Systemic events were rare in our cohort. The only case of perioperative death observed was a case of COVID-19 pneumonia during the second wave of COVID-19 in Madrid, which took place between July and November 2020 [35], before vaccination became available on 27th December 2020 [36]. In addition, we observed 3 cases of ischaemic cerebrovascular disease within 1 month after PPV. Anteby and colleagues also describe 2 cases of cerebrovascular disease between 5 days and 5 months post-operatively in their series [7]. Interestingly, 2 out of 3 patients in our series had been switched from clopidogrel to acetylsalicylic acid one week before surgery. Mason and colleagues evaluated the risk of surgical complications in a series of 118 patients on clopidogrel undergoing 25-gauge PPV, and found no anaesthesia-related haemorrhagic complications, and a similar rate of transient vitreous haemorrhage in the clopidogrel and control groups [37]. In addition, Huang and colleagues described a lower risk of recurrent stroke in patients aged 80 years and older treated with clopidogrel compared with those treated with acetylsalicylic acid [38]. Therefore, we recommend that elderly patients on clopidogrel undergoing PPV should continue their current therapy without stopping or switching.

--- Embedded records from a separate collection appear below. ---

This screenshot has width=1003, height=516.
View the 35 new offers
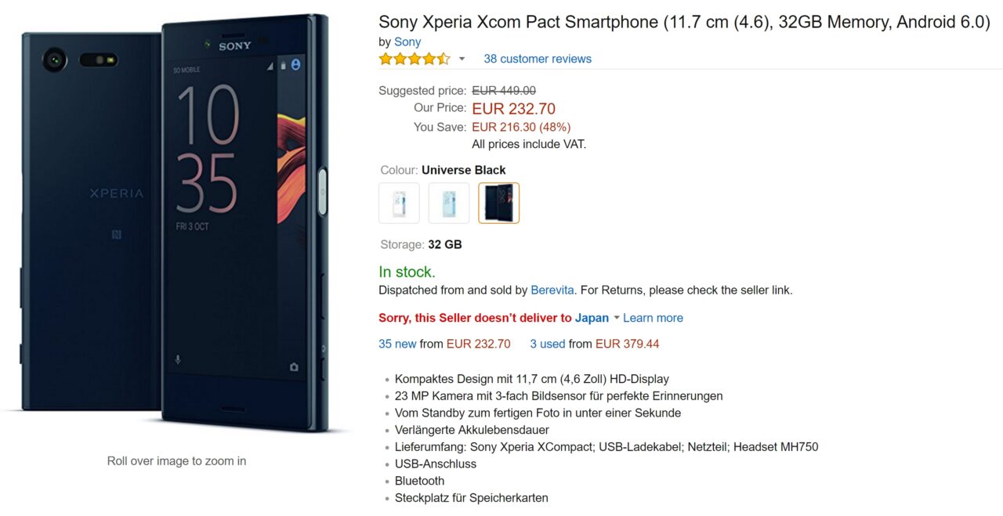click(397, 344)
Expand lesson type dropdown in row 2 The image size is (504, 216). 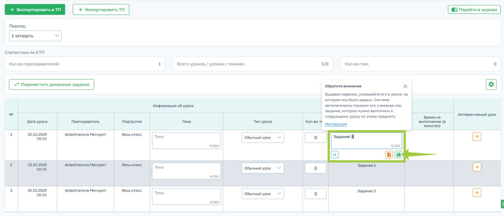263,168
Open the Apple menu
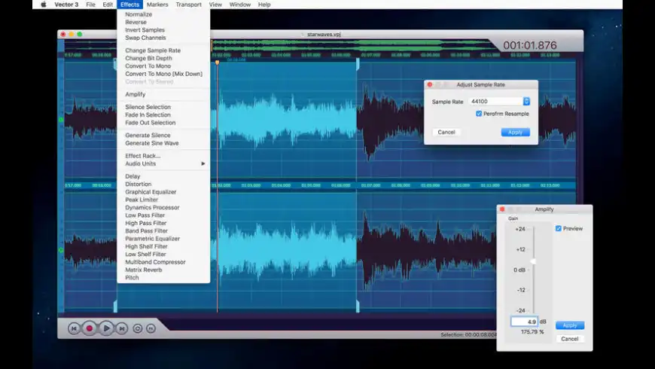The image size is (655, 369). point(43,5)
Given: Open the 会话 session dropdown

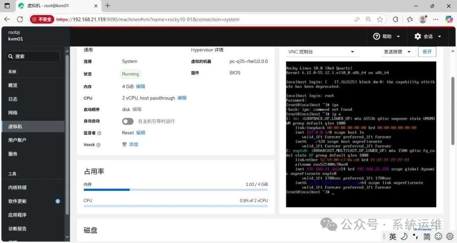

The main limitation of this study is its retrospective nature. However, as the preoperative assessment and surgical protocols are comprehensively recorded in the medical records, most of the collected data were complete for all included patients. A second limitation is the lack of a control group including younger patients, which could help to better highlight the differences in surgical outcomes of vitreoretinal surgery in patients aged 85 years and older. Future studies comparing surgical outcomes of PPV in different age groups are needed to confirm our results. Finally, there is a possibility of a selection bias, as patients considered too frail to undergo surgery, with very poor visual prognosis or those who refused surgery themselves were excluded from the cohort.

Despite these limitations, the study is relevant as it is, to the best of our knowledge, the largest cohort of patients over 85 years of age undergoing PPV. In addition, it is the first to analyze the impact of surgical factors such as vitrectomy gauge, and systemic comorbidities such as CKD on the visual prognosis.

In conclusion, our study suggests that PPV is an effective and safe technique for improving visual acuity in patients aged 85 years and older with vitreoretinal disease, and can be performed on an outpatient basis and under local anaesthesia in the vast majority of patients. Visual outcomes were better if the patient had a better preoperative visual acuity and underwent 25G PPV. Patients with a previous diagnosis of AMD or CKD, and those undergoing surgery for ocular trauma or rhegmatogenous retinal detachment showed poorer visual outcomes.